The tech giant is done supporting its ancient, malware-prone operating system Windows XP, which still accounts for about one-fourth of laptop and desktop usage worldwide, and it won't patch any future security holes either
Today’s the day that security experts and IT pros have been freaking out about for months: As of April 8, 2014, Microsoft will stop supporting Windows XP, which means the company won’t patch any future security holes in the 12 year-old operating system.
What happens if you keep using Windows XP after its April expiration date? Microsoft has said users could be six times more likely to be infected by malware–a claim echoed by third-party security firms.
As you might expect, Microsoft is pushing for users to upgrade to Windows 8.1 or buy a new PC. Windows XP users will even see a stern pop-up informing them that support has ended. (Upgrading to Windows 7 is also an option, either by locating a copy through online retailers or finding a new PC with the older software installed.)

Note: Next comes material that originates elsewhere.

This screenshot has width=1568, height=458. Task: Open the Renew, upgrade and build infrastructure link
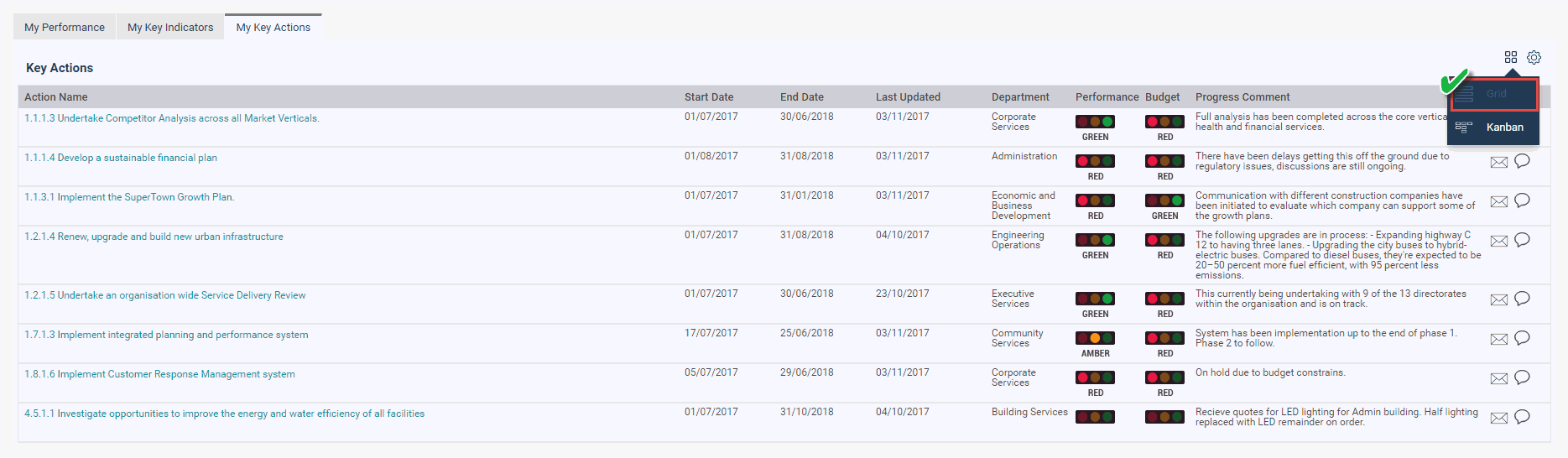[x=154, y=237]
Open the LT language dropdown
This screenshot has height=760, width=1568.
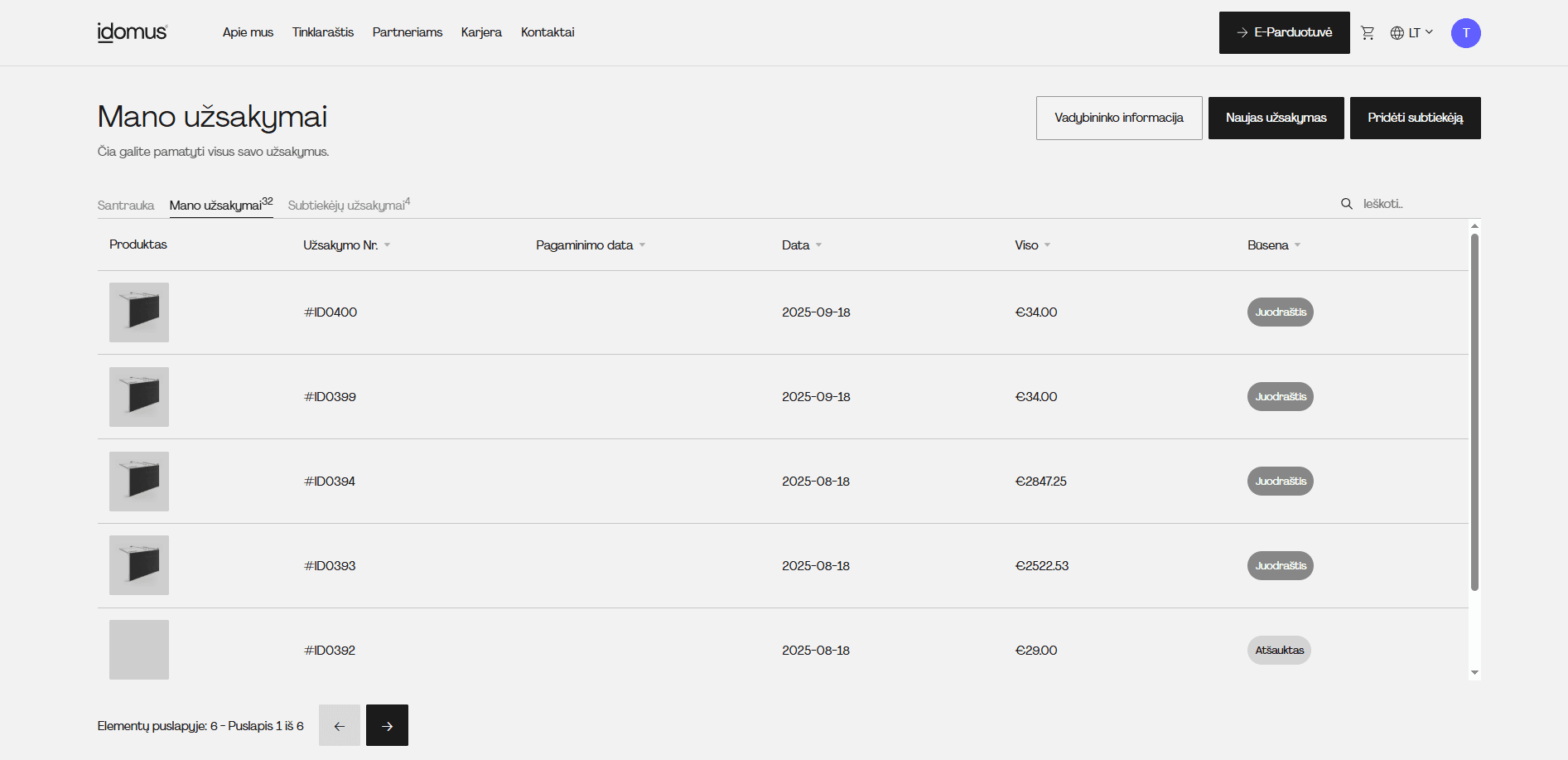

Still, upgrading isn’t mandatory, and many third parties are hanging back to help users who refuse to budge. Most anti-virus software makers have pledged support for at least another two years, and even Microsoft’s Security Essentials software will offer anti-malware updates to XP users until next April.
And while XP users should ditch Internet Explorer, third-party browsers Mozilla Firefox and Google Chrome will support XP after today. Both browsers have built-in security features that can help stave off attacks. Users may still want to uninstall or disable plug-ins such as Flash and Java, and F-Secure’s Safe & Savvy blog has some other tips for using Windows XP after today.
According to StatCounter, Windows XP still accounts for nearly a quarter of laptop and desktop usage worldwide. But in the United States, XP has fallen to under one-sixth of all usage. The aging operating system remains popular in China–the only country where Microsoft is extending its XP support. It’s also still in use among some businesses and government offices that rely on older software, and some governments are cutting deals with Microsoft for private ongoing support. Windows XP is also the operating system of choice for ATMs, though operators have taken extra precautions to avoid any immediate crises.
It’s no coincidence that Microsoft is rolling out an update for Windows 8.1, its latest operating system, on the same day that the company axes support for Windows XP. The new software, blandly known as “Windows 8.1 Update,” includes a slew of features to make laptop and desktop users feel more comfortable.
There’s still no classic pop-up Start menu–that won’t be added until some later date–but traditional mouse-and-keyboard devices will boot straight to the desktop by default, instead of the newfangled Start screen. Laptops and desktops can also view the taskbar while using Metro-style apps, and an “X” button will appear in the top-right corner for closing these apps. With a mouse or trackpad, you’ll also be able to right-click in Metro apps and the Start screen to view pop-up context menus, similar to those that appear in desktop programs.
If you’re using Windows 8.1 already, the update should download and install automatically. I’ll be taking it for a test drive on my Surface Pro 2, since I’m curious to see how a device that is both a tablet and a laptop handles the many changes in the latest update.